= Maui Interscholastic League =

Hawaii athletic league

The Maui Interscholastic League or MIL consists of 13 Hawaii high schools that sponsor a number of athletic sports, including football, basketball, volleyball and soccer. Moloka'i High School and Lanai High School are voluntary members of the MIL due to the lack of other major high schools on the island of Moloka'i and Lanai.

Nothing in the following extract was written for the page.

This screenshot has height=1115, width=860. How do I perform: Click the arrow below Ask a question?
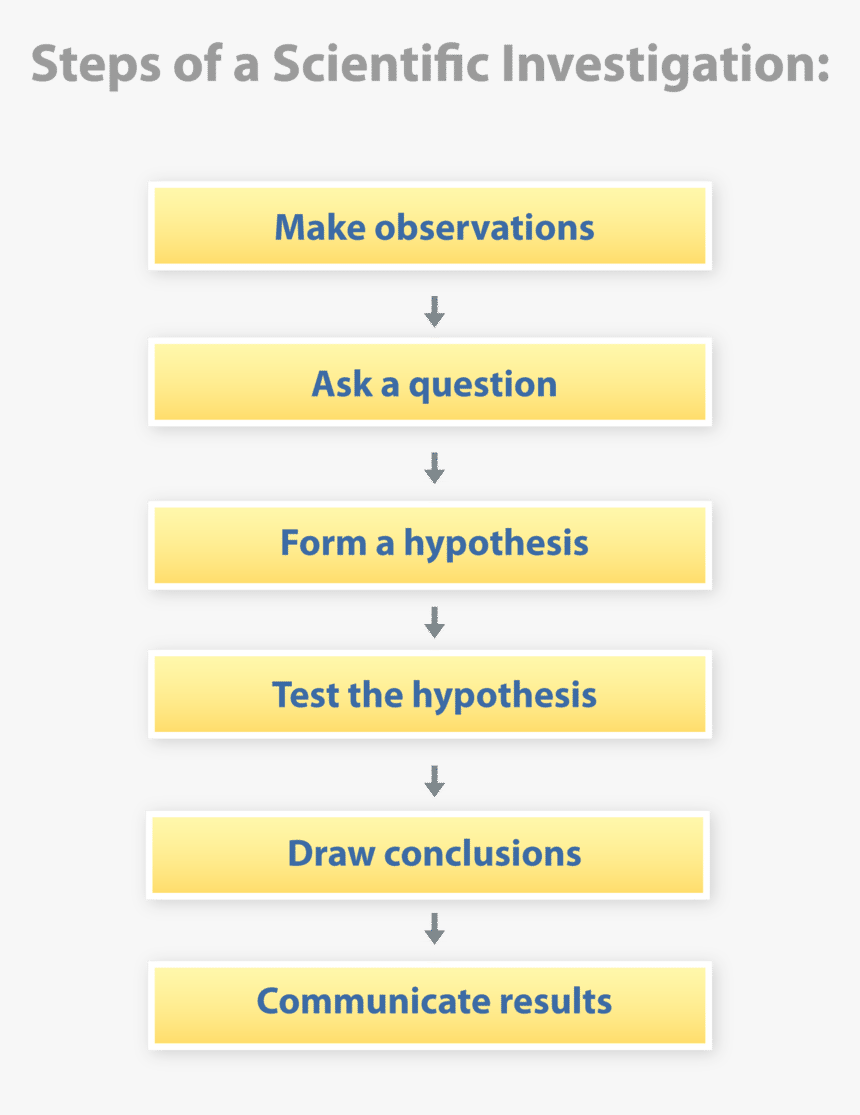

The War Memorial Stadium is used for the league's football games.

==Member institutions==

| Institution | Location | Founded | Enrolled Students | Budget per Student | Mascot | School Colors |
|---|---|---|---|---|---|---|
| Baldwin High School | Wailuku, Hawaii | 1940 | 1,800 | $12,423 | Bears | Maroon, Blue & White |
| Hana High School | Hana, Hawaii | 1912 | 700 | $12,423 | Dragons | Green & Gold |
| Kaahumanu Hou Christian School | Kahului, Hawaii | 1989 | 119 | N/A | Lions /Alii | Purple & Silver |
| Kamehameha Schools - Maui | Pukalani, Hawaii | 1996 | 1082 | N/A | Warriors | Blue & White |
| Kihei Charter School | Kihei, Hawaii | 2001 | 272 | $7,600 | Tiger Sharks | Blue, Silver & Black |
| King Kekaulike High School | Pukalani, Hawaii | 1995 | 1449 | $12,423 | NA Alii | Black & Teal |
| Lahainaluna High School | Lahaina, Hawaii | 1831 | 883 | $12,423 | Lunas | Red & White |
| Lanai High School | Lanai City, Hawaii | 1939 | 672 | N/A | Pinelads/Pinelasses | Green & Gold |
| Maui High School | Kahului, Hawaii | 1913 | 1344 | $12,423 | Sabers | Blue & White |
| Maui Preparatory Academy | Napili, Hawaii | 2006 | 40 | n/a | Pueo | Green & White |
| Moloka'i High School | Ho'olehua, Hawaii | 1939 | 712 | $12,423 | The Mighty Farmers | Green, White & Black |
| St. Anthony High School | Wailuku, Hawaii | 1884 | 200 | N/A | Trojans | Navy Blue & Gold |
| Seabury Hall | Makawao, Hawaii | 1964 | 416 | N/A | Spartans | Red, White, & Blue |

== Sports ==
The MIL fall and winter season sports include air riflery, basketball, bowling, cheerleading, cross-country, football, outrigger canoe paddling, soccer, girls' volleyball, swimming and diving, wrestling, and junior varsity softball.